D’une ville qui passe de partage en partage, il ne reste plus grand-chose. Même les traces palestiniennes s’effacent. Depuis que cette Jérusalem a été annexée lors de la guerre des Six jours en 1967 par Israël, qui la considère comme sa capitale éternelle, son statut ne cesse de se dégrader. Toute l’histoire d’Al-Qods n’est qu’une histoire de découpage.

Suite au partage de la Palestine en 1947, les Israéliens ne font qu’appliquer leur plan de chasse de toute trace du peuple palestinien. Pour les spécialistes, il suffit de se pencher sur l’histoire de cette ville pour s’apercevoir qu’elle a vécu trois phases de déchirure. La première étant celle du partage de la Palestine en deux camps - Est et Ouest - l’un pour les Palestiniens et l’autre pour les Israéliens, avec Jérusalem sous surveillance internationale.

Ensuite, une deuxième division en 1967, lorsqu’Israël a mis la main sur le « Jérusalem-Est » ainsi que sur les banlieues qui l’entourent, les annexant au camp ouest. Israël a démoli les habitations bâties sans permis de construire israéliens, a évincé les Palestiniens des logements dont ils ne peuvent pas prouver qu’ils sont propriétaires et a développé les logements pour les juifs à Jérusalem-Est. La troisième phase : l’Esplanade des mosquées, partagée actuellement en une partie supérieure pour les Palestiniens et une autre inférieure pour les Israéliens. Le politologue Mohamad Abdel-Salam, affirme : « Depuis le partage de la Palestine, le statut de Jérusalem se rétrécit de plus en plus. Il s’agit en fait d’un ancien plan israélien visant à effacer toute trace palestinienne de cette ville et c’est ce qui est en train de se produire actuellement ».

Ceci semble vrai et les chiffres le prouvent. Selon une ONG israélienne, sur la foi de statistiques obtenues du ministère de l’Intérieur grâce à la législation sur la liberté d’information, le nombre de Palestiniens privés de leur statut de résidents à Jérusalem a atteint l’an dernier le chiffre record de 4 577. Selon les statistiques obtenues du ministère israélien de l’Intérieur par HaMoked (centre pour la défense de l’individu), et qui portent sur la période courant de 1967 à 2008 - à l’exception de l’année 2002 -, un total de 8 269 Palestiniens se sont vu retirer leur statut de résidents à Jérusalem. A l’heure actuelle, 250 000 Arabes vivent encore à Jérusalem-Est et dans sa banlieue, contre 200 000 juifs.

*Consignes de l'exercice*:
(a) Recopiez le texte sur Jérusalem depuis « D’une ville qui » jusqu'à « sous surveillance internationale. » inclus.
(b) Répondez brièvement, d'après le texte sur Jérusalem :
(i) En quelle année Israël a-t-il annexé Jérusalem lors de la guerre des Six jours ?
(ii) Comment l'Esplanade des mosquées est-elle partagée actuellement ?
(iii) Combien de Palestiniens ont été privés de leur statut de résidents à Jérusalem l'an dernier ?
Les lignes ci-après sont issues d'une source différente.

*Entrées extraites*:
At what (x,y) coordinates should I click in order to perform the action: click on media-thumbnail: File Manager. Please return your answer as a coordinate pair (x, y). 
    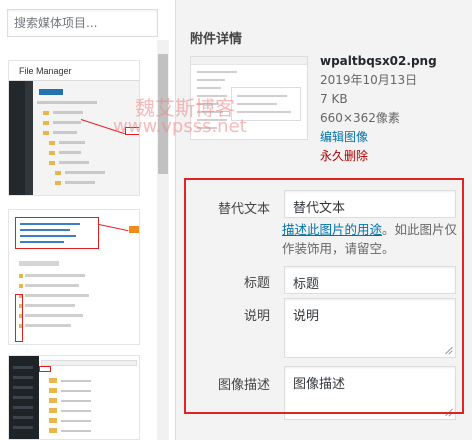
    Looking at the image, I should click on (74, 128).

--

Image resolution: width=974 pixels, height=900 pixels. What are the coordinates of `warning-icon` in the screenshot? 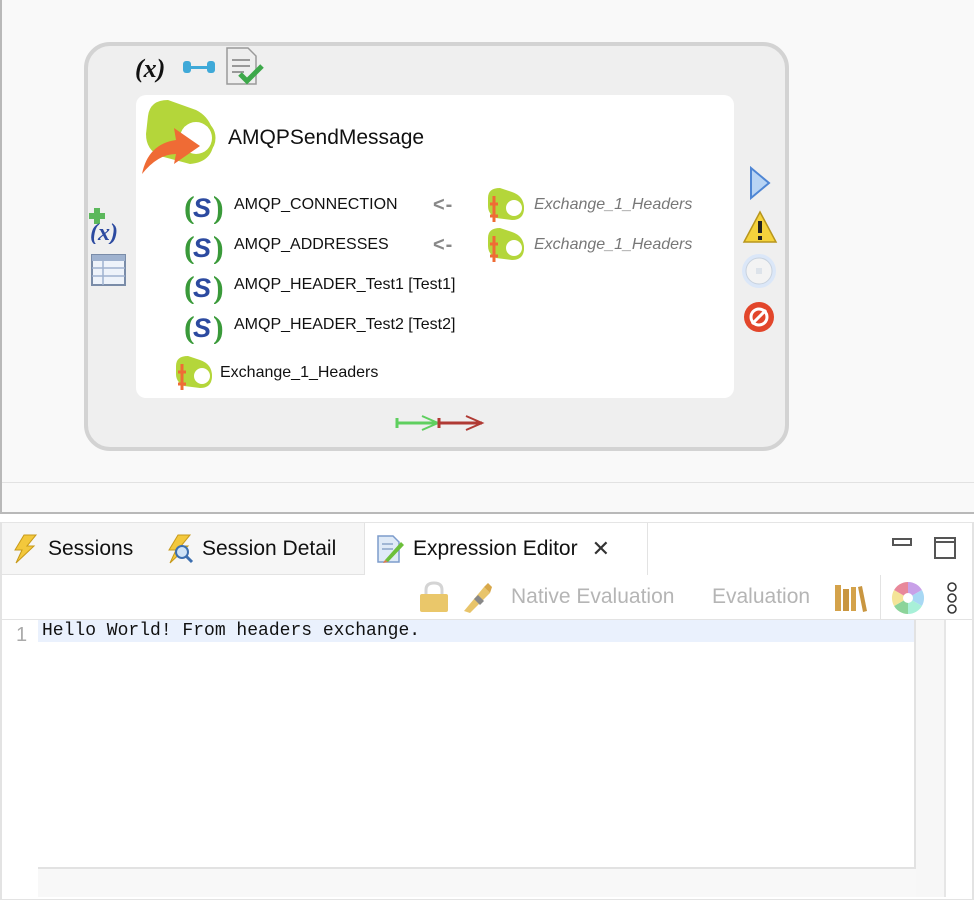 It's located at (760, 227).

*Réponses par numéro*:
(a)
D’une ville qui passe de partage en partage, il ne reste plus grand-chose. Même les traces palestiniennes s’effacent. Depuis que cette Jérusalem a été annexée lors de la guerre des Six jours en 1967 par Israël, qui la considère comme sa capitale éternelle, son statut ne cesse de se dégrader. Toute l’histoire d’Al-Qods n’est qu’une histoire de découpage.

Suite au partage de la Palestine en 1947, les Israéliens ne font qu’appliquer leur plan de chasse de toute trace du peuple palestinien. Pour les spécialistes, il suffit de se pencher sur l’histoire de cette ville pour s’apercevoir qu’elle a vécu trois phases de déchirure. La première étant celle du partage de la Palestine en deux camps - Est et Ouest - l’un pour les Palestiniens et l’autre pour les Israéliens, avec Jérusalem sous surveillance internationale.

(b)
(i) En 1967.
(ii) En une partie supérieure pour les Palestiniens et une partie inférieure pour les Israéliens.
(iii) 4 577.